Perder es ganar un poco". Esa frase, que en su momento inmortalizó el hoy ex técnico de la Selección Colombia de Fútbol, Francisco Maturana, bien podría ser utilizada ahora por los ejecutivos de la multinacional General Motors, que ayer reportó un resultado negativo de 1.150 millones de dólares en el tercer trimestre del 2009.
La cifra es particularmente significativa, pues es la primera que se publica desde cuando el gigante de la industria automotriz salió de la bancarrota en julio pasado, después de recibir una importante inyección de dinero del Tesoro estadounidense. De hecho, el presidente del conglomerado, Fritz Henderson, sostuvo que el desempeño de la compañía mostraba "algunas señales de progreso y de estabilidad".
Quizás lo más destacado es que después de acumular pérdidas por 88.000 millones de dólares entre el 2005 y mediados del año actual, el saldo en rojo es inferior al ritmo previo. No menos importante es que el saldo en caja aumentó en 3.300 millones de dólares, con lo cual habría capital disponible para empezar a pagarle al gobierno norteamericano parte de los préstamos recibidos. El propósito es que un primer giro por 1.000 millones de dólares tendría lugar en diciembre, cinco años antes de que se venzan las acreencias.
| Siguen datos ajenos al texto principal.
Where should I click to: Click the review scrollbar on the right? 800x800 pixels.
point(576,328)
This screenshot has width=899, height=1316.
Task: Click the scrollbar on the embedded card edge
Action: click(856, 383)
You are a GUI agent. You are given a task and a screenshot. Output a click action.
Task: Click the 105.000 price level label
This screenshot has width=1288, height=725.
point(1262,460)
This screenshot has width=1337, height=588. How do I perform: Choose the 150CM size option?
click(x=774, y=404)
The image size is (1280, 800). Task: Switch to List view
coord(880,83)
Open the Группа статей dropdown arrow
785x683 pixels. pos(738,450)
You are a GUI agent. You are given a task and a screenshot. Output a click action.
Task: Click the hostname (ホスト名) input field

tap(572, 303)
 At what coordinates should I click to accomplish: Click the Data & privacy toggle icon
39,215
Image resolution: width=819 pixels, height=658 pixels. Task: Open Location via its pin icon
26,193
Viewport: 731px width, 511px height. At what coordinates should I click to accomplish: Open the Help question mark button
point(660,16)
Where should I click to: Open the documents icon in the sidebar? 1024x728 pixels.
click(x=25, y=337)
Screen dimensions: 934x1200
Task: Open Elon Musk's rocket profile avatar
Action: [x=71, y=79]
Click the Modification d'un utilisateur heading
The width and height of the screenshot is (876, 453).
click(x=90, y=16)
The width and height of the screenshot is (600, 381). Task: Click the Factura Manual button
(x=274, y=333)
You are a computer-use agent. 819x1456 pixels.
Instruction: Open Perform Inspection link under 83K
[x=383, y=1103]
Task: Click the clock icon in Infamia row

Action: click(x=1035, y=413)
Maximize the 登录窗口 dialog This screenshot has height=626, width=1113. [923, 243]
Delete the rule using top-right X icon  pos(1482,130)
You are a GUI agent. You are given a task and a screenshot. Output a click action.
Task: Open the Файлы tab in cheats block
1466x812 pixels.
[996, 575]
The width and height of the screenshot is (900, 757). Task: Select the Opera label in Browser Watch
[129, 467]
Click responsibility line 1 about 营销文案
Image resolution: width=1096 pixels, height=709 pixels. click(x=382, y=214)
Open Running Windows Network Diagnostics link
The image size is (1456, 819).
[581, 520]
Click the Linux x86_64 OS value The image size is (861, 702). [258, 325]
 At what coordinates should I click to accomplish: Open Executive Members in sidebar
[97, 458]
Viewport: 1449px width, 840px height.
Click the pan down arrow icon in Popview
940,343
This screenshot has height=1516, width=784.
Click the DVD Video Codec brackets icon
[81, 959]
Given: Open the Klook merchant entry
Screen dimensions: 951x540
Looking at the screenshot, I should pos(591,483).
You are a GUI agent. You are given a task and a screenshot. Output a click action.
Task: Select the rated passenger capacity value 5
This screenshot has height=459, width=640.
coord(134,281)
Esa perspectiva es destacable, pero esconde algunos hechos fundamentales. El más importante es que dentro del proceso de la ley de quiebras, se crearon dos sociedades. Una, la actual, que debe ser capaz de sobrevivir en un negocio competido y otra que se quedó con buena parte de los problemas de la antigua GM y en cuyo balance hay activos por 1.500 millones de dólares y pasivos por 33.000 millones. Por tal motivo, todavía falta mucho, antes de que la apuesta para salvar la empresa, se pueda considerar como un éxito.